Confirmation and lucidity during conversations with a woman with severe dementia
Article first published online: 25 JUL 2002
Journal of Advanced Nursing
Volume 39, Issue 4, pages 370–376, August 2002
How to Cite
Normann, H. K., Norberg, A. and Asplund, K. (2002), Confirmation and lucidity during conversations with a woman with severe dementia. Journal of Advanced Nursing, 39: 370–376. doi: 10.1046/j.1365-2648.2002.02298.x
- Issue published online: 25 JUL 2002
- Article first published online: 25 JUL 2002
- Submitted for publication 1 October 2001 Accepted for publication 30 April 2002
Rationale. Patients with severe dementia sometimes surprise the care providers because they seem to be much more aware of their situation and function much more adequately than usual. Such episodes are labelled ‘episodes of lucidity’ (ELs). The aim of this study was to describe the characteristics of the particular conversations with a woman with severe dementia when ELs occurred as compared with conversations when she was not lucid.
Methodological design. A woman with a probable diagnosis of Alzheimer's disease (AD) was selected. Her Mini Mental State Examination (MMSE) was estimated as 3. The first author met the woman for 4 hours five times over a period of 2 weeks.
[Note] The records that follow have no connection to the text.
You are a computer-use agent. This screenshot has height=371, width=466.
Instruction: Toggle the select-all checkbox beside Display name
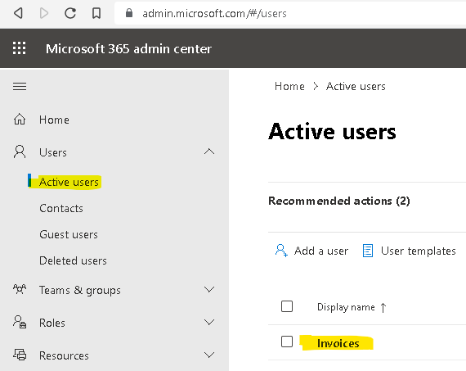287,306
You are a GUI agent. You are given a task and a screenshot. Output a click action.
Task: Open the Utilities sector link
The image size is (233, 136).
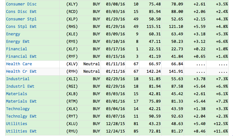[17, 124]
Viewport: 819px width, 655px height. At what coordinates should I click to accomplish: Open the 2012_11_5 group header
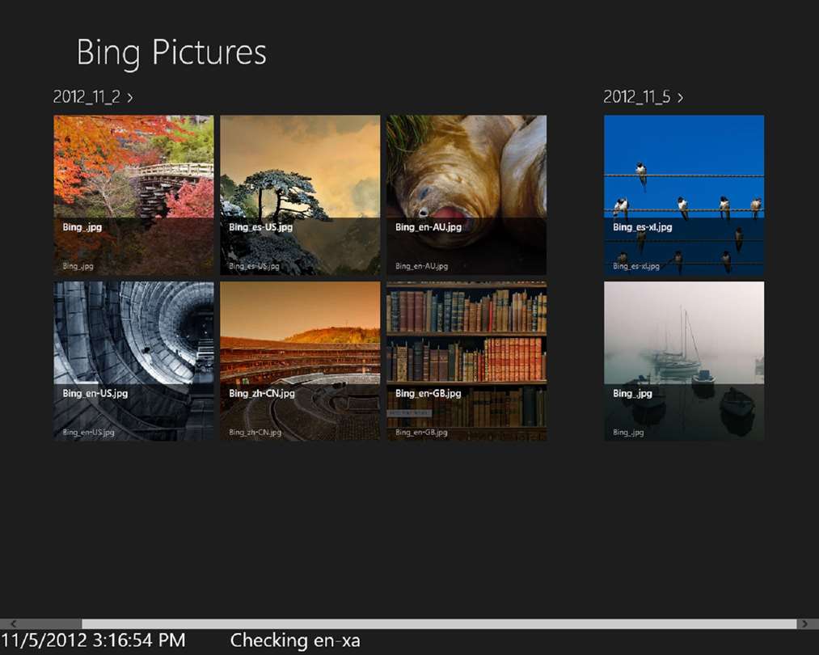tap(637, 97)
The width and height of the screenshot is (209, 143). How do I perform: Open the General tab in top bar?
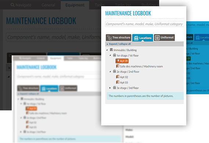(x=48, y=5)
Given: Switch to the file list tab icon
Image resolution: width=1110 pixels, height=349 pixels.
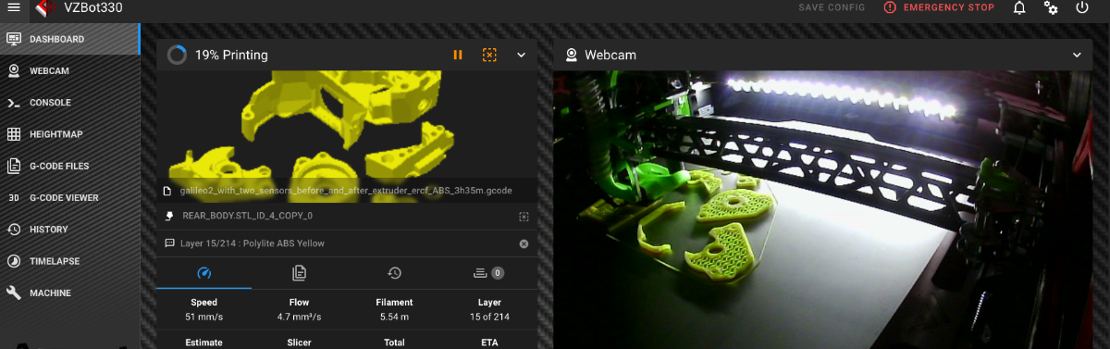Looking at the screenshot, I should [299, 273].
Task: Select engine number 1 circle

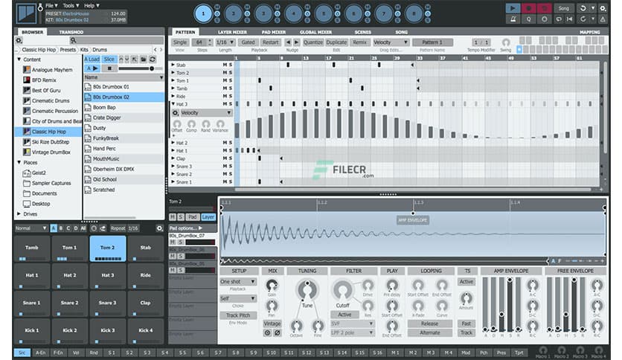Action: tap(204, 13)
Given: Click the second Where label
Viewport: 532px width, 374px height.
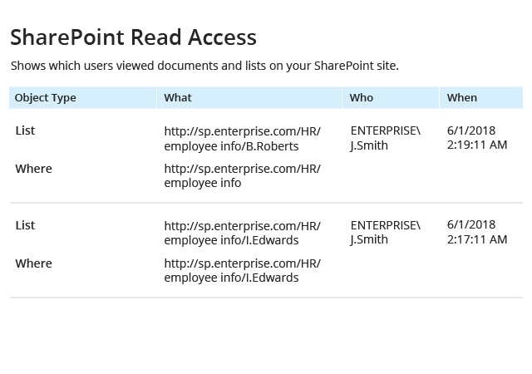Looking at the screenshot, I should [33, 263].
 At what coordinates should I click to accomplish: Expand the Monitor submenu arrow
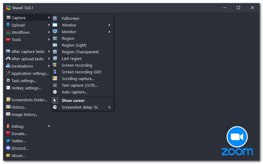point(109,32)
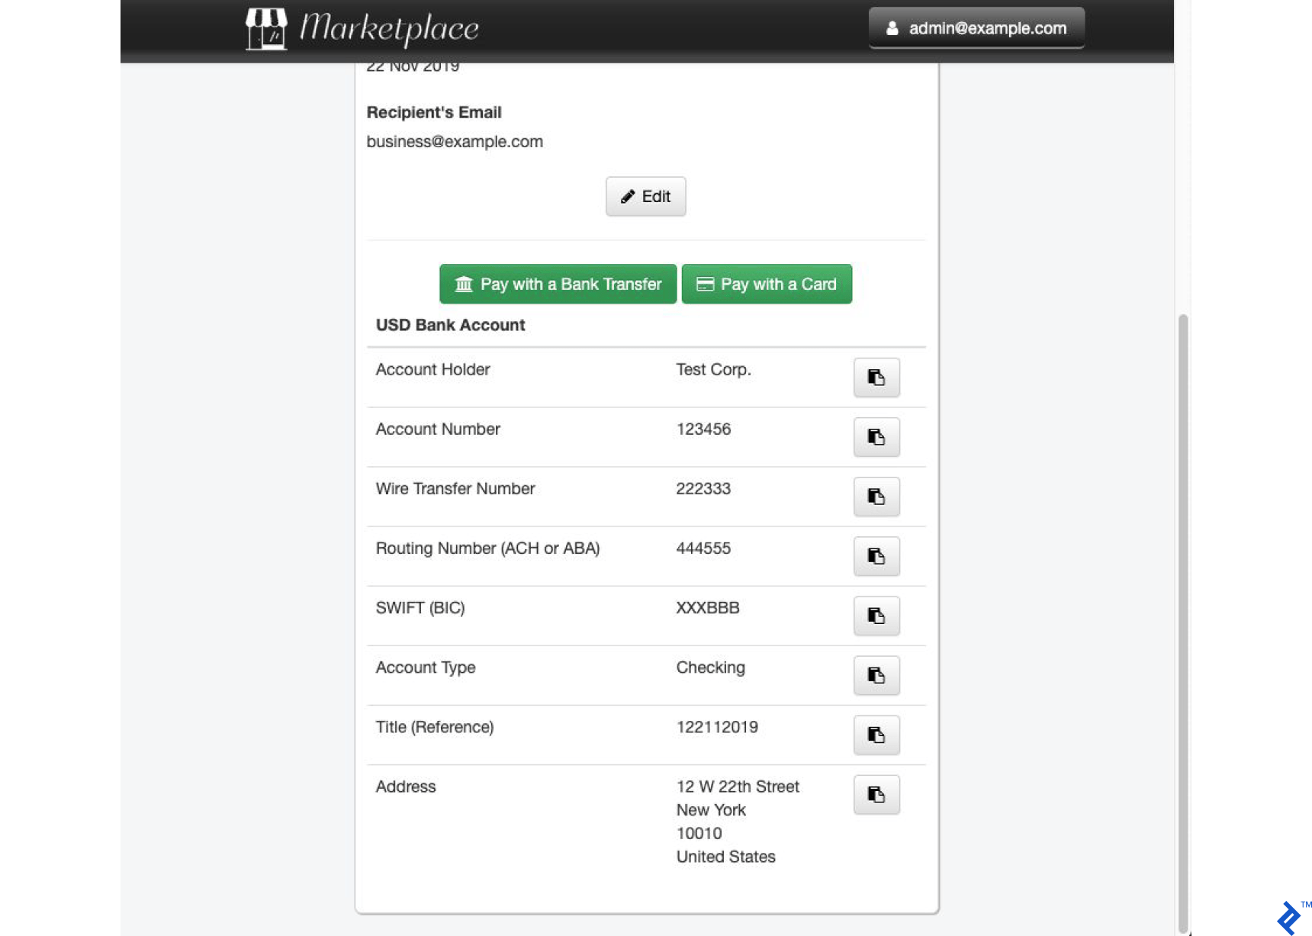The height and width of the screenshot is (936, 1312).
Task: Click the bank icon on transfer button
Action: tap(464, 284)
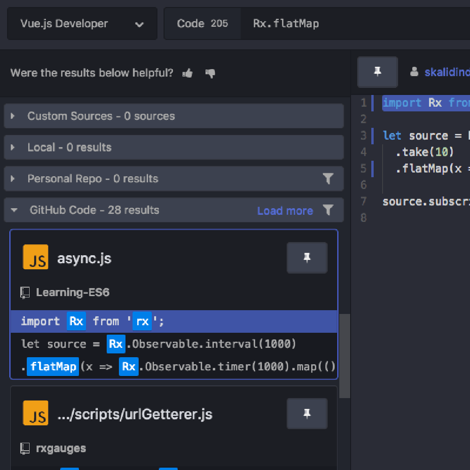This screenshot has width=470, height=470.
Task: Rate results helpful with thumbs up
Action: (x=187, y=73)
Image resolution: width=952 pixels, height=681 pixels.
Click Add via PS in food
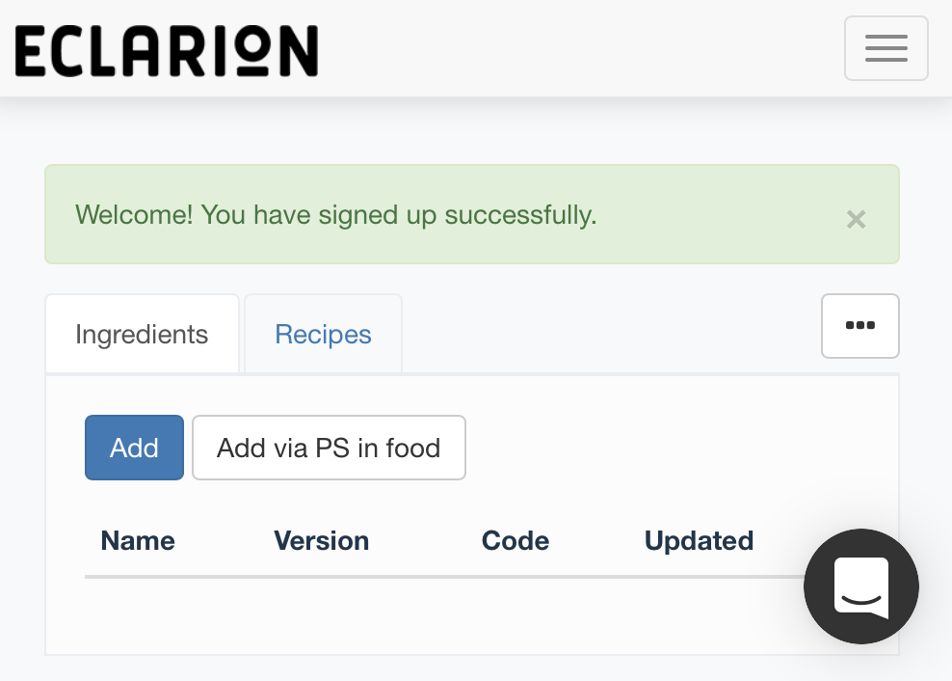coord(329,448)
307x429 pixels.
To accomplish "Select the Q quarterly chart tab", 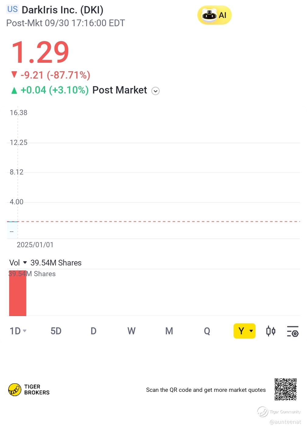I will (207, 331).
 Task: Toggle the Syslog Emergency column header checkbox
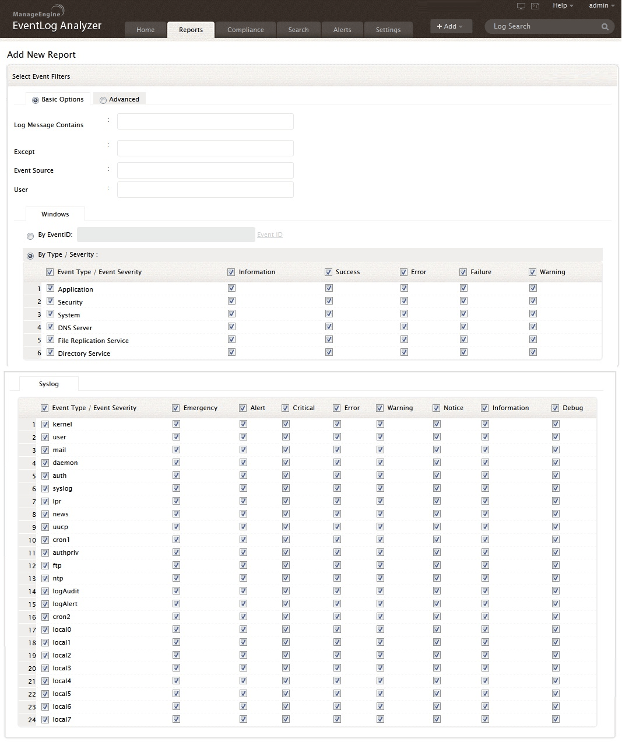175,408
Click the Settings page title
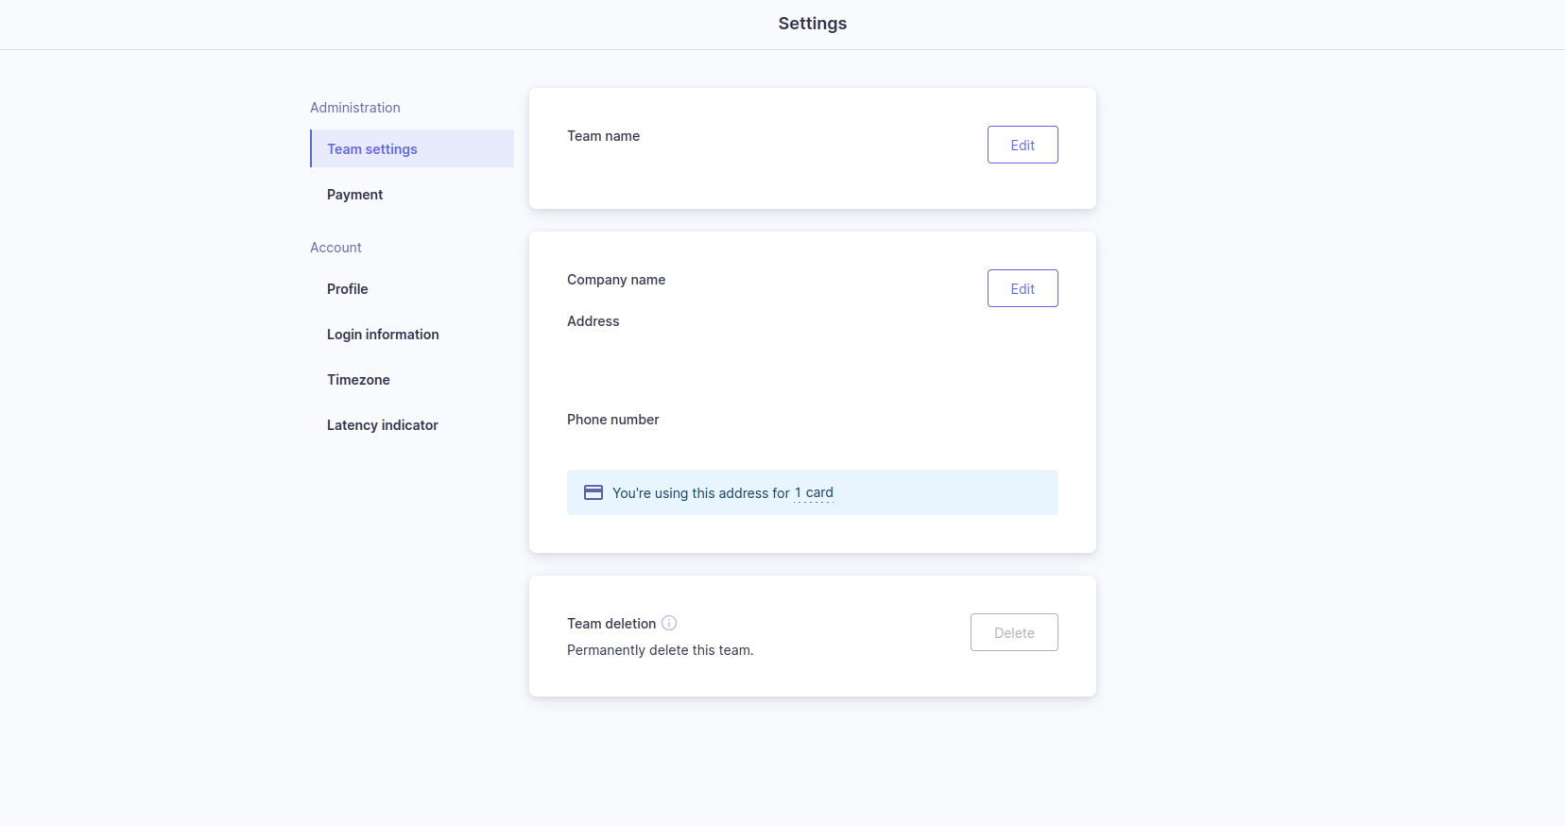This screenshot has height=826, width=1565. tap(812, 24)
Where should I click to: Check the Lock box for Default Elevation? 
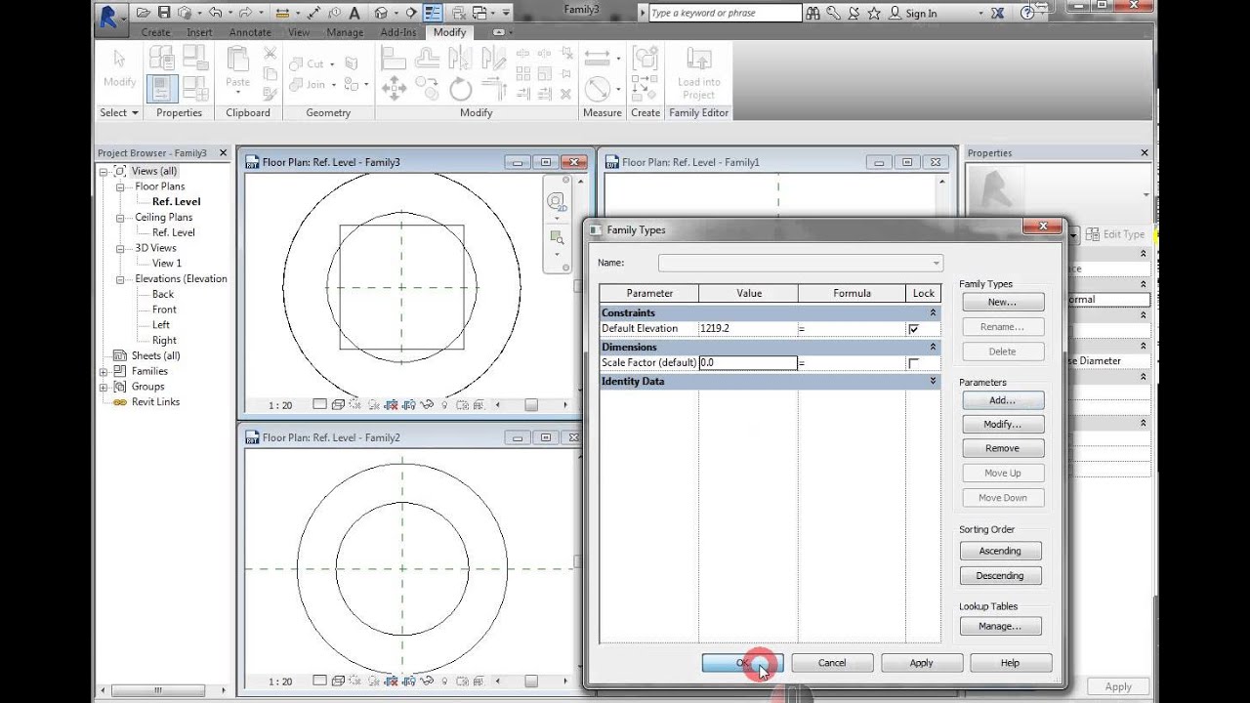(912, 329)
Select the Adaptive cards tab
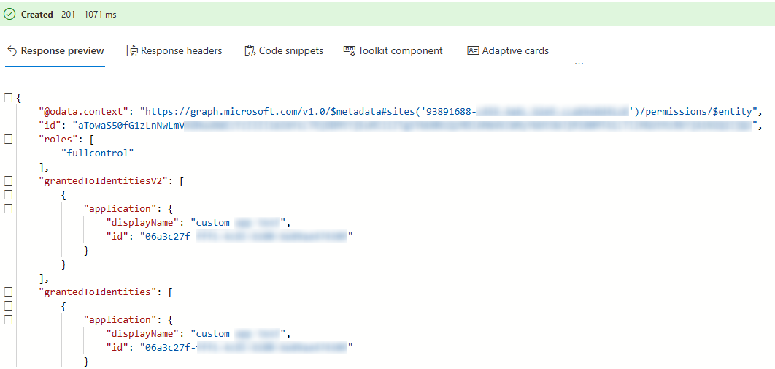775x369 pixels. (x=515, y=51)
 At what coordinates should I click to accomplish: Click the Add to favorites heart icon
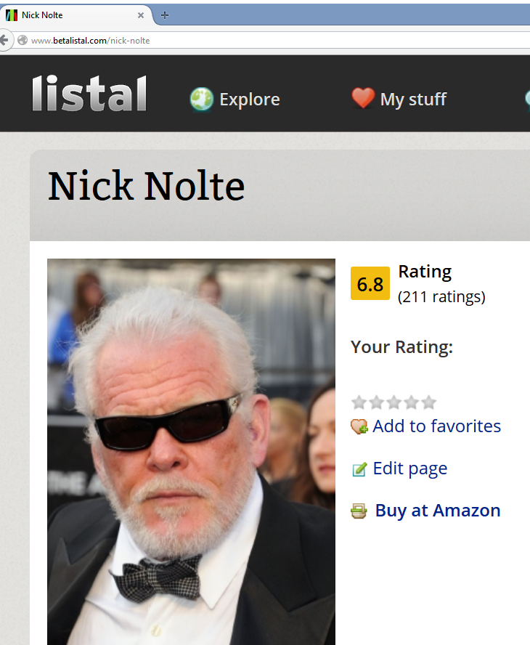[x=359, y=426]
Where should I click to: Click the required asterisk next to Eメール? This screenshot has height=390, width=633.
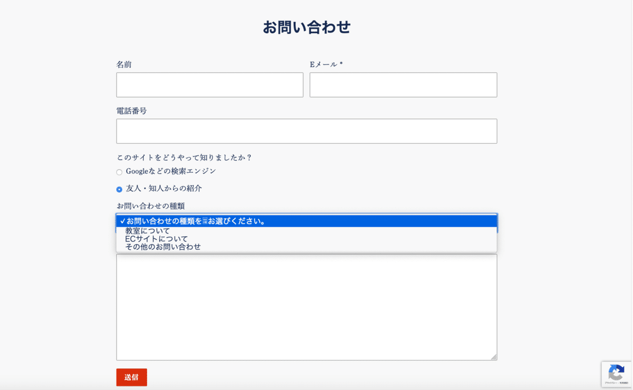341,64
Research methods. The conversations were tape-recorded and transcribed verbatim. The text was divided into 278 content units and analysed.
Findings. Lucidity is promoted by supporting the patient in various ways, that is sharing the patient's view, repeating and reformulating the patient's utterance, reinforcing the patient by using positive utterances, not emphasizing errors and supporting the patient's language in various ways, and avoiding making demands. The relation between the patient and her conversation partner during ELs is characterized by confirmation and communion.
Conclusions. This case study indicates that a supportive attitude in conversation with the patient with severe dementia promotes lucidity. A supportive attitude includes the avoidance on the part of the conversational partner making demands on the patient, confirming the patient as an important, unique and valuable person and creating communion. The connection between supporting and avoiding demands and lucidity/nonlucidity during conversation needs further study.